Citizen grand juries -- be careful what you wish for

Some Americans, frustrated by the lack of success of various legal attempts to prove that President Obama is not a natural born citizen, are pushing the notion of "citizen grand juries" as a means of delivering an indictment against the president.

The idea, promoted by websites like American Grand Jury, goes like this:
  • The U.S. Constitution requires that no person can be tried in a major criminal case unless indicted by a grand jury.
  • A grand jury is composed of citizens who are not in any way agents of the government.
  • The Constitution does not require that the government supervise the formation or operation of a grand jury.
  • Therefore, citizens have the right to form ad hoc grand juries for the purpose of handing down indictments to prosecutors.
I haven't taken sufficient time to study the legal merits of this argument, but the very notion smacks of vigilante justice to me. Grand juries formed by angry citizens frustrated at government inaction on whatever issue led to the formation of the grand jury can hardly be expected to be objective evaluators of the evidence at hand.

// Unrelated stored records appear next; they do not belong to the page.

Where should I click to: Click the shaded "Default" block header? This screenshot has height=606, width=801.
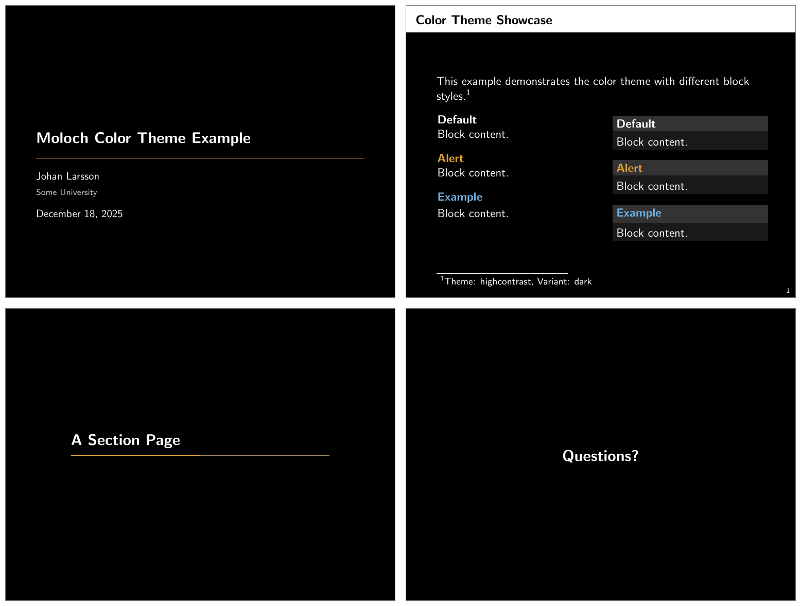click(690, 124)
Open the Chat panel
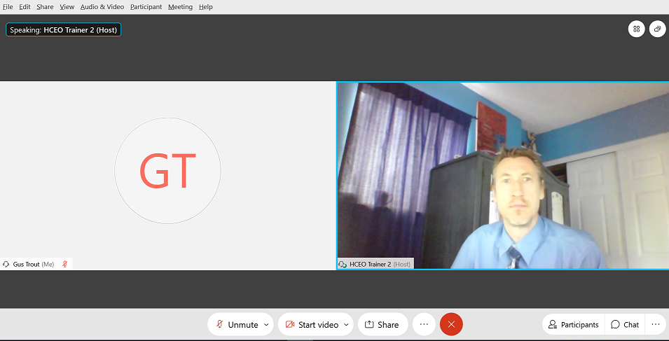Screen dimensions: 669x341 (625, 324)
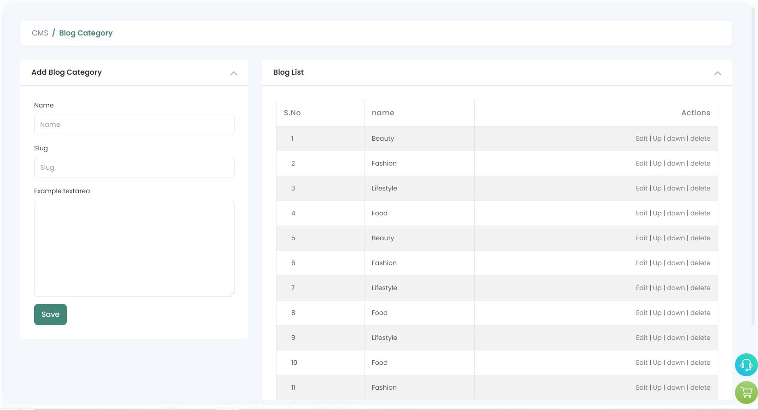Collapse the Blog List panel
Image resolution: width=758 pixels, height=410 pixels.
pos(717,73)
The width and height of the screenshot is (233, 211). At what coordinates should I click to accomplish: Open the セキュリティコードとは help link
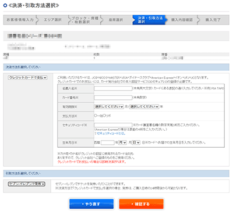pyautogui.click(x=110, y=134)
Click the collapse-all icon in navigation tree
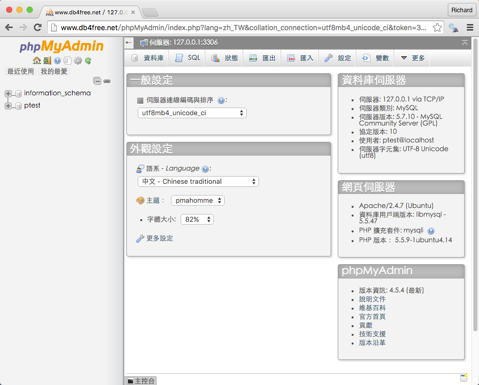Image resolution: width=479 pixels, height=385 pixels. point(97,81)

To those who favor this idea: Are you sure you want to open this Pandora's Box? If you insist the concept of citizen grand juries is valid for your hot-button issue (i.e. Obama's citizenship), will you continue to support the concept when it is used by the various denizens of the radical Left to air their grievances?

The Left is very good at using a society's institutions as weapons against that society. I don't recommend giving them more weapons than they already have. Their abuse of this tool will far outweigh any legitimate use you would make of it.


Michelle said...

Sounds a bit scary to me too--a little like a lynch mob. The strength of our nation is that we rely on the rule of law. A citizen vigilante group cannot be depended on to uphold the law, I think. However, I don't really think our court system is currently doing a stellar job of upholding the law. What we need is to return back to the rule of law, not expand lawlessness.

Tim said...

Well said, Michelle.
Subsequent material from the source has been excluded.